## Start GIVEN DATA

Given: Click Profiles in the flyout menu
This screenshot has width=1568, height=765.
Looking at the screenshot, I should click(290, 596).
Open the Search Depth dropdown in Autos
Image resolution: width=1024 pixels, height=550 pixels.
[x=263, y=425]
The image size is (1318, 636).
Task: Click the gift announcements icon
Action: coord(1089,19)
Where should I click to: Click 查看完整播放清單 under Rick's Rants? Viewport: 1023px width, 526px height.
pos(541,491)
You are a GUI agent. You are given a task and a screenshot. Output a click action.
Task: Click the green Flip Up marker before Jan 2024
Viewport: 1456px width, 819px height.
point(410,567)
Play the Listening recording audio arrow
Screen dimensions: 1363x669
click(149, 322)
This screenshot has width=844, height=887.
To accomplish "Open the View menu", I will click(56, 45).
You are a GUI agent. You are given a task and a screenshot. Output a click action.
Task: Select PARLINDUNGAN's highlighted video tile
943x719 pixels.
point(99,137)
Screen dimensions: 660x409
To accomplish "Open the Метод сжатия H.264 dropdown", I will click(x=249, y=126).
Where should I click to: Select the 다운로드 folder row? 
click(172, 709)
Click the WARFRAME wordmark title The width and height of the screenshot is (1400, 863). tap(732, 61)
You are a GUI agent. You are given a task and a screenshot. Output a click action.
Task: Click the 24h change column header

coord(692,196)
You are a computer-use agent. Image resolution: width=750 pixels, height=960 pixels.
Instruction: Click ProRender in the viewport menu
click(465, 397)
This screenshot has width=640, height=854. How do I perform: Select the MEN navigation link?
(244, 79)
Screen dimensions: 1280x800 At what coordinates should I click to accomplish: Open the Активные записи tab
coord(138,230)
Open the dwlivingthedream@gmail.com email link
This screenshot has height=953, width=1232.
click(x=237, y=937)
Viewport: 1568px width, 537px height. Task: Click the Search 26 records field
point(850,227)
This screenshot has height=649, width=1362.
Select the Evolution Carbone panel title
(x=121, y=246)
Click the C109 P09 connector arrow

## End GIVEN DATA

SET TASK:
Edit the lines from the line with "You are a computer-use" to the line with "(x=121, y=246)" so that "navigation link" becomes "menu item", leaving everything else unchanged.

SOLUTION TO THIS PROBLEM:
You are a computer-use agent. Image resolution: width=750 pixels, height=960 pixels.
Instruction: Click ProRender in the viewport menu
click(465, 397)
This screenshot has width=640, height=854. How do I perform: Select the MEN menu item?
(244, 79)
Screen dimensions: 1280x800 At what coordinates should I click to accomplish: Open the Активные записи tab
coord(138,230)
Open the dwlivingthedream@gmail.com email link
This screenshot has height=953, width=1232.
click(x=237, y=937)
Viewport: 1568px width, 537px height. Task: Click the Search 26 records field
point(850,227)
This screenshot has height=649, width=1362.
Select the Evolution Carbone panel title
(x=121, y=246)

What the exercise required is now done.